▸ **WHAT THE TASK REQUIRES**:
Sort through the entries below and pull out lines containing the word "agent".

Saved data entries
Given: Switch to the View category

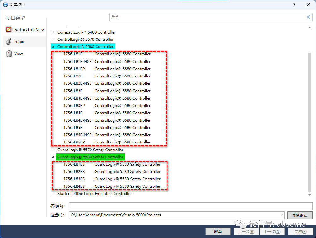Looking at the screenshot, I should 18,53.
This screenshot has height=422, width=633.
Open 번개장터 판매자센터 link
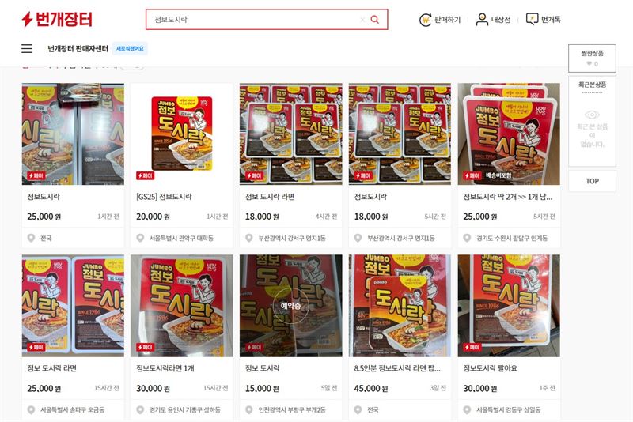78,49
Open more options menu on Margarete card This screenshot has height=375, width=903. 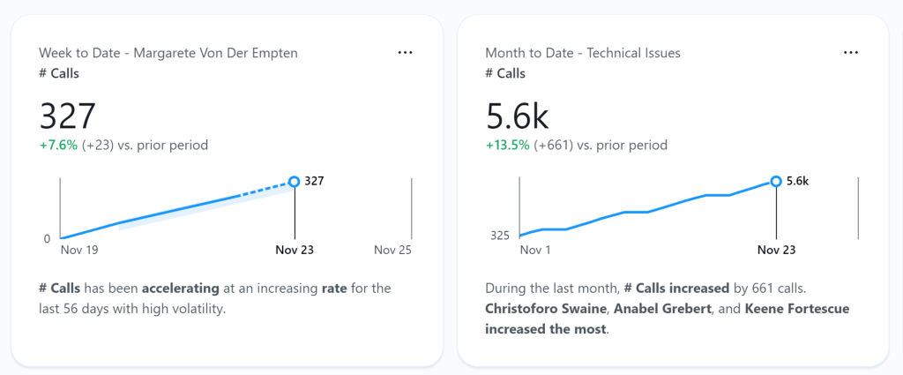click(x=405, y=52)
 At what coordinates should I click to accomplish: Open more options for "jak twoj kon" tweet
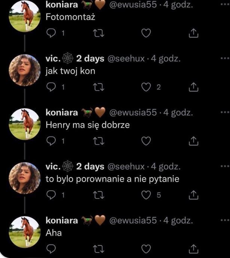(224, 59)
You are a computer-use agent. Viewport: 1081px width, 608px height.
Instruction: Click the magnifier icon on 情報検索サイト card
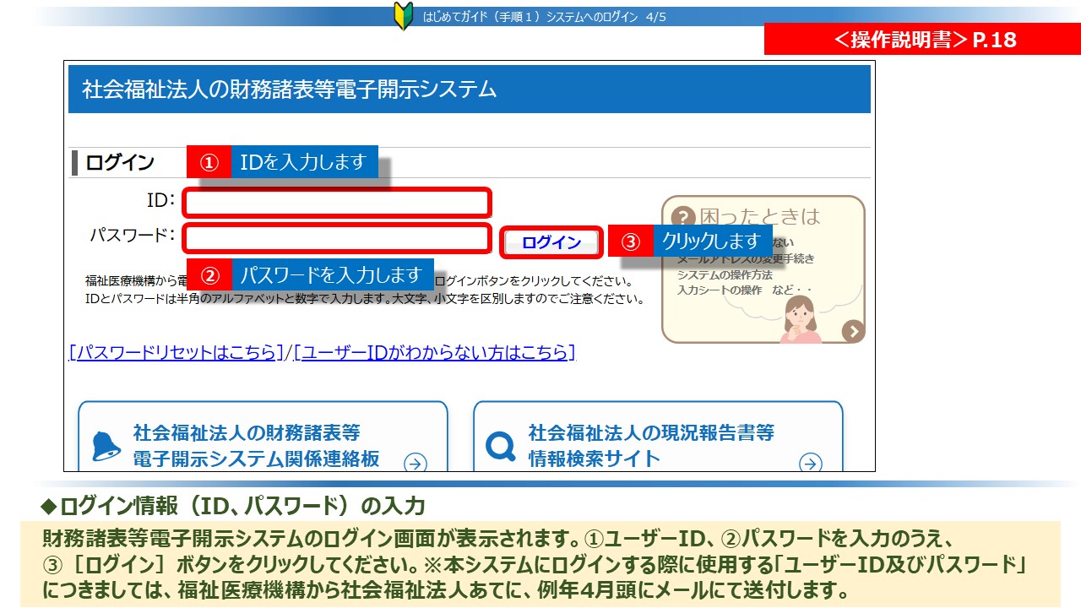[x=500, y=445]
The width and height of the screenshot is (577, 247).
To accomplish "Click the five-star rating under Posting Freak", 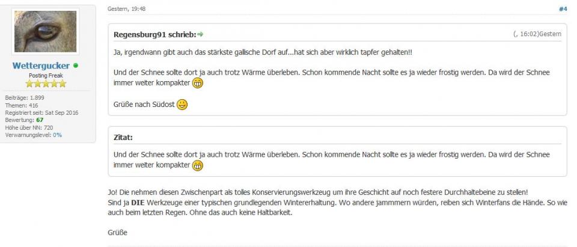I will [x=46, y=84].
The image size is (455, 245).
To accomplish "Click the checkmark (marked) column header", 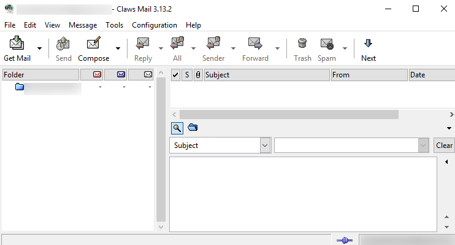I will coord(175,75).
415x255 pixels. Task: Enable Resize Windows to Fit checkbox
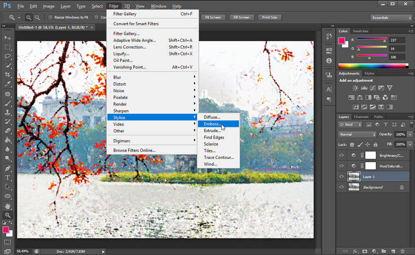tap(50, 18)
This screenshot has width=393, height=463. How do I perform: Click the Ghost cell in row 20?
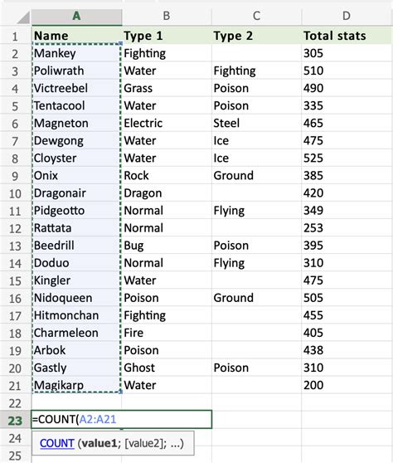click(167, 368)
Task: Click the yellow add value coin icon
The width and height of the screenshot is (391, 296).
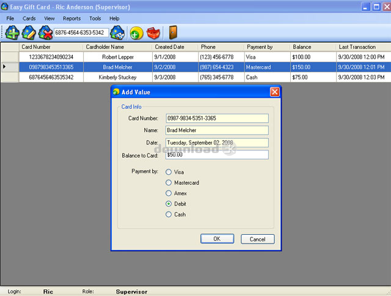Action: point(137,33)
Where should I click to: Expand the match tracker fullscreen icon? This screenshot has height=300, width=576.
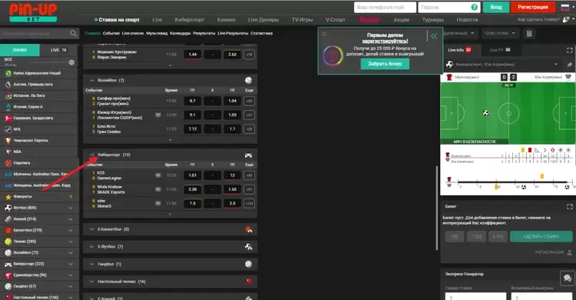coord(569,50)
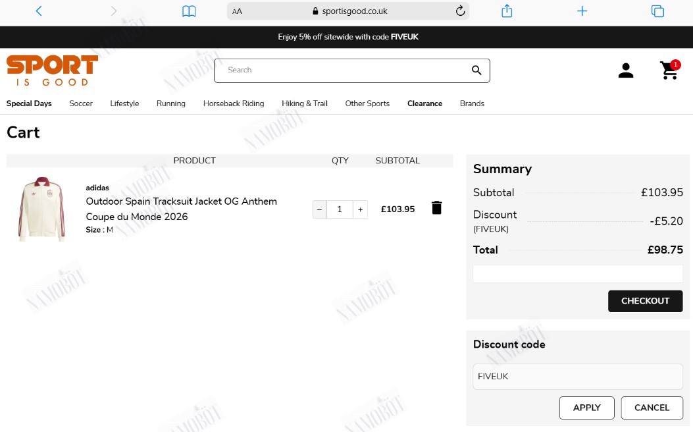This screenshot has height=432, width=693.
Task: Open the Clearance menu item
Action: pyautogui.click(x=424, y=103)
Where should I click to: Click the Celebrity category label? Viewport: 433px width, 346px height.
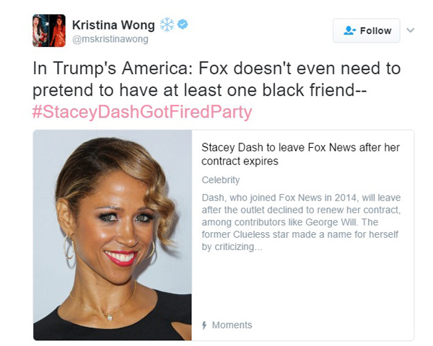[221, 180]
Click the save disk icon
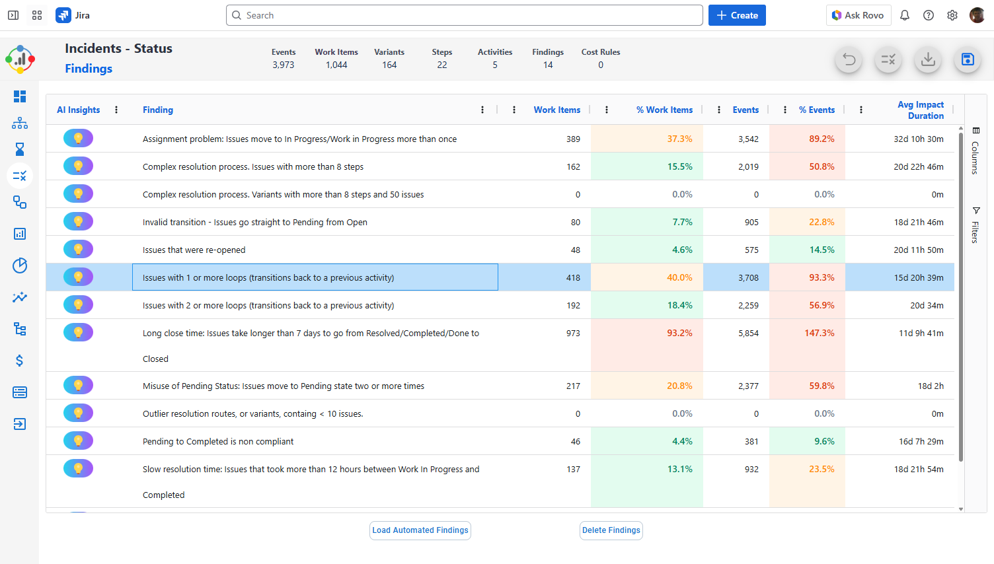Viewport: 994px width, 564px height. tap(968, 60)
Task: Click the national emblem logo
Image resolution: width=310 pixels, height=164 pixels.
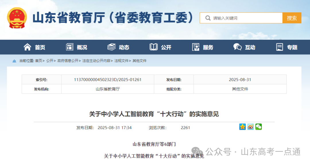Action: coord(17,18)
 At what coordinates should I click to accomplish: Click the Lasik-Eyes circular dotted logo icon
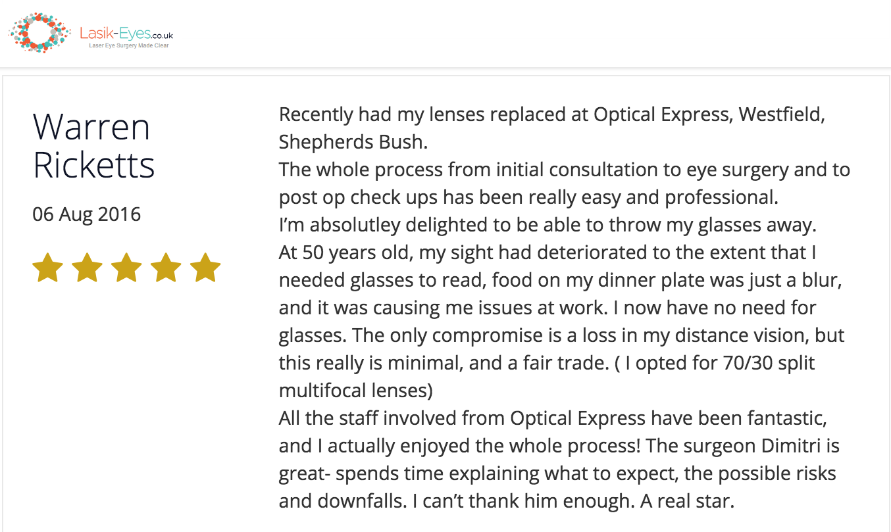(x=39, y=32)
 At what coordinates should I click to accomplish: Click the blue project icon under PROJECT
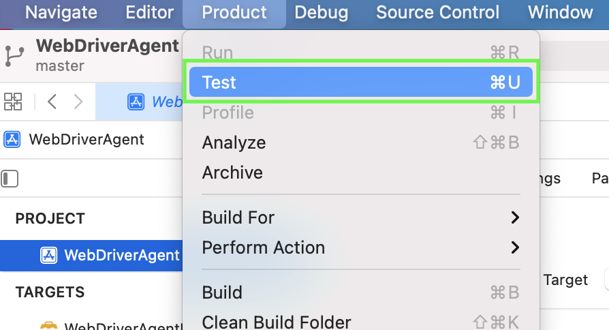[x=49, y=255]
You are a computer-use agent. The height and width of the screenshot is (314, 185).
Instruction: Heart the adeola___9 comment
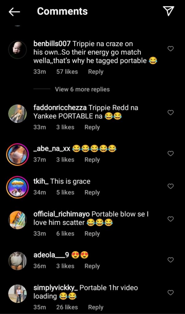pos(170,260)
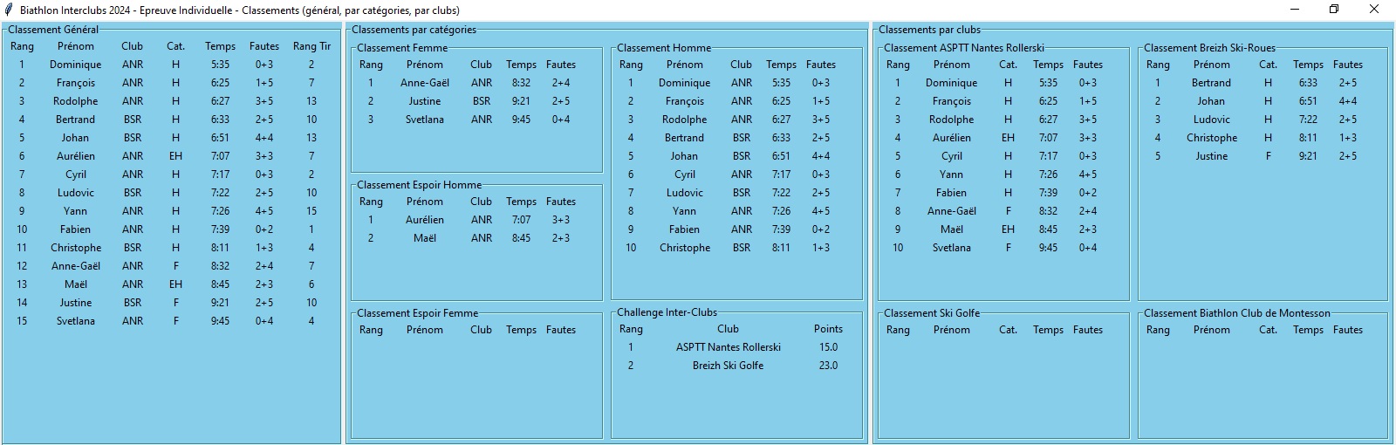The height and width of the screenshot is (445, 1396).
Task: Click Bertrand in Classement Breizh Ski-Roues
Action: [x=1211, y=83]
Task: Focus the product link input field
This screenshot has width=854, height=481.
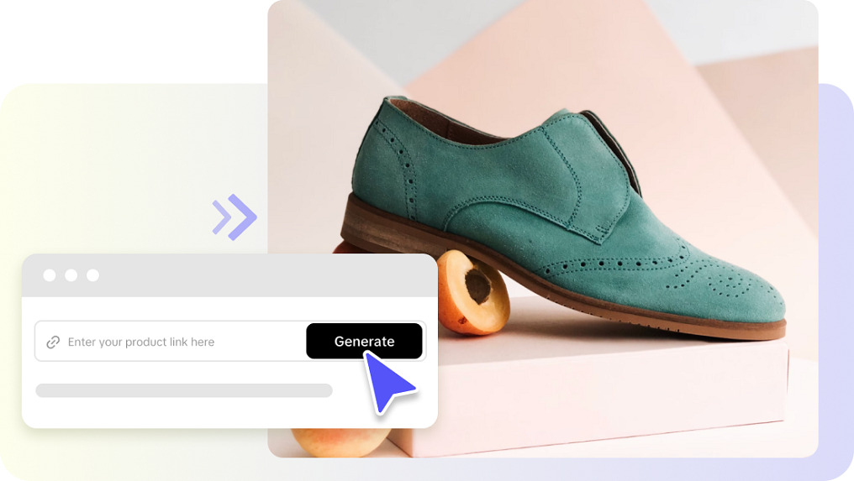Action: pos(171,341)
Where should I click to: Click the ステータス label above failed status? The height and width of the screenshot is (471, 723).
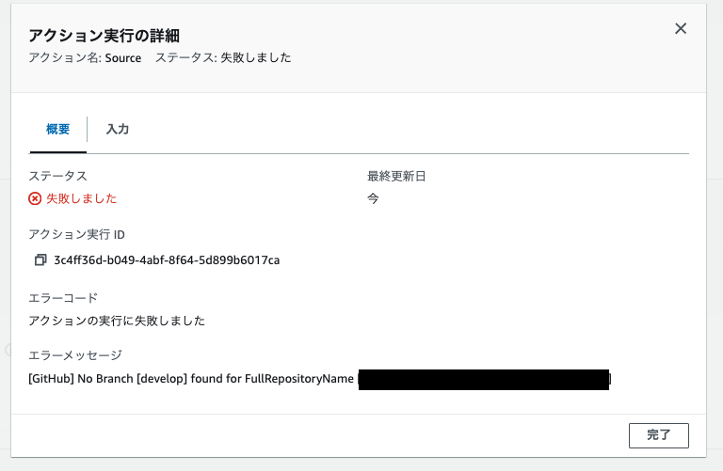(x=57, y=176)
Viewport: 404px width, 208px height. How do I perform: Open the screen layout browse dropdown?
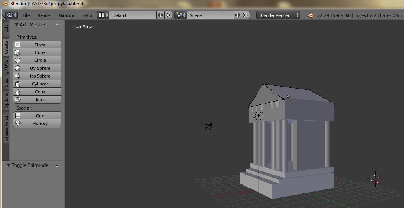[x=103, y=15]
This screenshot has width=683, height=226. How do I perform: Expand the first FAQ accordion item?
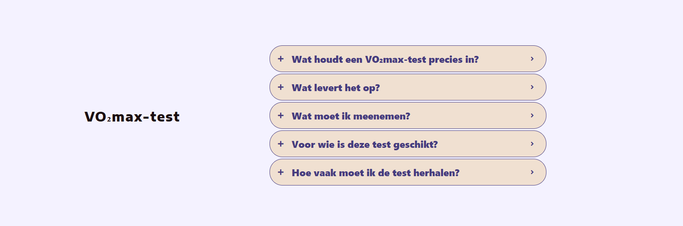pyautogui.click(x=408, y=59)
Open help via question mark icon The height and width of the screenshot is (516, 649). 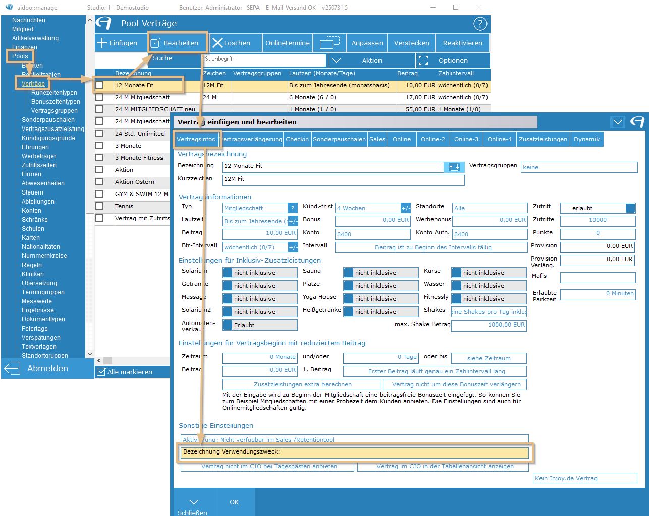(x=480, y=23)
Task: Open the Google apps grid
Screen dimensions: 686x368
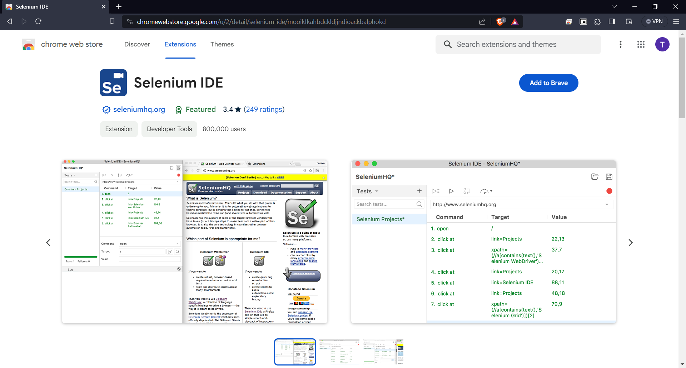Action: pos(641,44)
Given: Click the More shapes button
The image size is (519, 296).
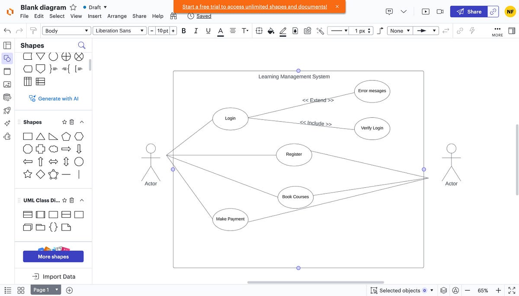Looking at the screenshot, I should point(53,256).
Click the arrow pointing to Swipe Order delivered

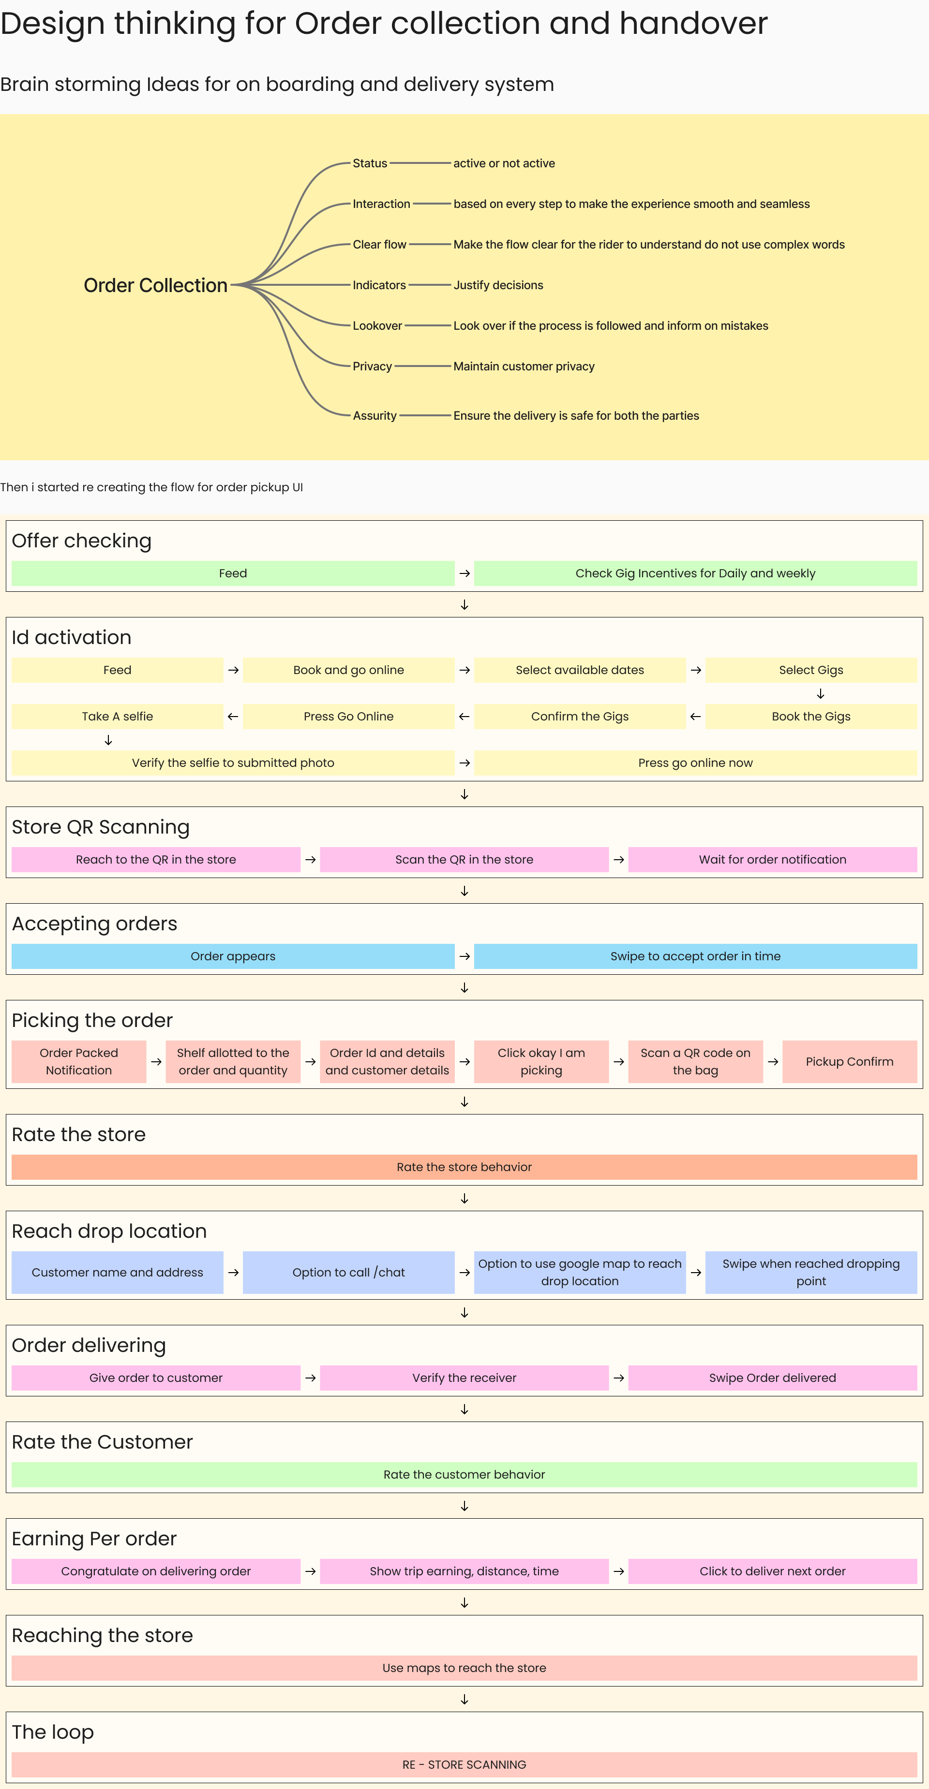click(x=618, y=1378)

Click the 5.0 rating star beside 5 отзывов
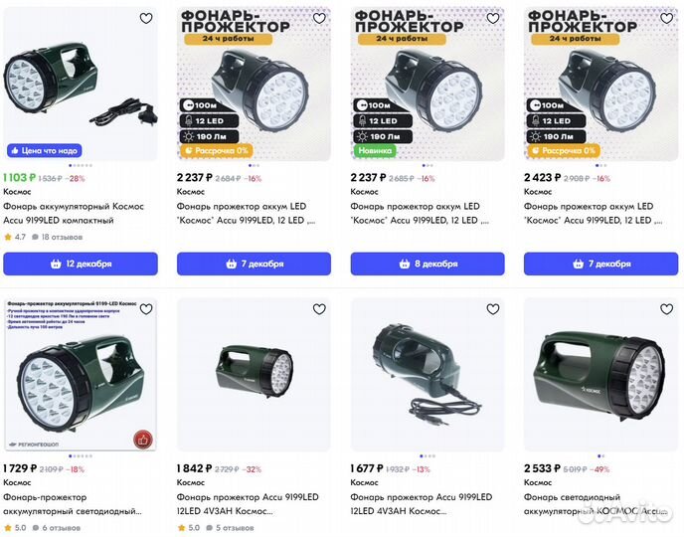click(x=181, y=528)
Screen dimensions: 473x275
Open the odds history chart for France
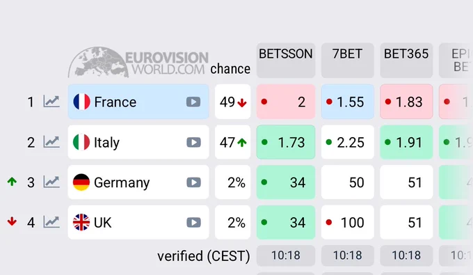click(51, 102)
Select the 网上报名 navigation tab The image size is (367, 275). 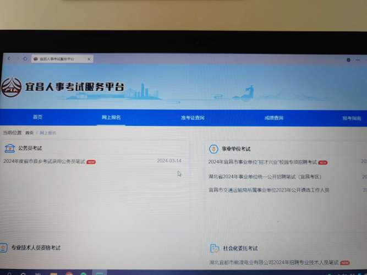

▸ **EXERCISE OUTPUT**:
You are a computer-use agent. Viewport: 1081px width, 608px height.
You are a computer-use agent. The height and width of the screenshot is (314, 185).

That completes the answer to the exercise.